The NFL suspended Jim Irsay for the first six games of the season and fined him $500,000 for violating its personal conduct policy, coming down hard on the Indianapolis Colts owner Tuesday just hours after he pleaded guilty to a misdemeanor stemming from an embarrassing March traffic stop.
Commissioner Roger Goodell said Irsay is barred from team facilities, practices and games, and cannot represent the Colts at NFL meetings or events.
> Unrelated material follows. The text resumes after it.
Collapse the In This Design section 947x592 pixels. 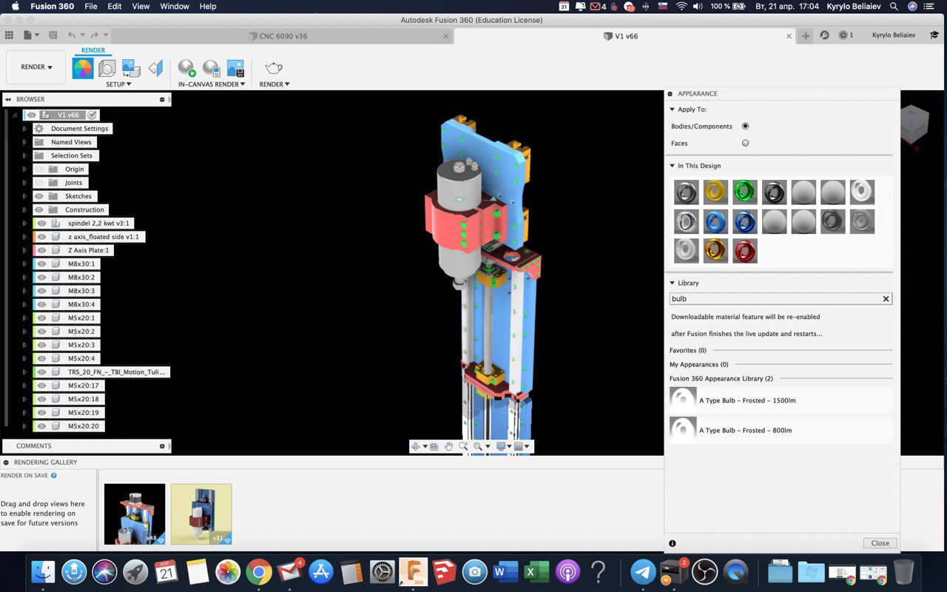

The fine is the maximum allowed under league rules.
‘‘I have stated on numerous occasions that owners, management personnel and coaches must be held to a higher standard than players,’’ Goodell told Irsay in a letter released by the NFL. ‘‘We discussed this during our meeting and you expressed your support for that view, volunteering that owners should be held to the highest standard.’’
The 55-year-old Irsay pleaded guilty to a misdemeanor count of driving while intoxicated and acknowledged during his appearance before a Hamilton County (Ind.) judge that he was under the influence of the painkillers oxycodone and hydrocodone when he was arrested March 16 near his home in the Indianapolis suburb of Carmel.
Irsay did not comment outside the courtroom, but he apologized to Colts fans in a prepared statement.
‘‘I am committed to do everything in my power to turn this whole experience into a positive event for myself, my family and the community,’’ he said. ‘‘In retrospect, I now know that the incident opened my eyes to issues in my life that needed addressing and helped put me on the path to regain my health. I truly hope and pray that my episode will help in some small measure to diminish the stigma surrounding our country’s terrible and deadly problem of addiction. It is a disease.’’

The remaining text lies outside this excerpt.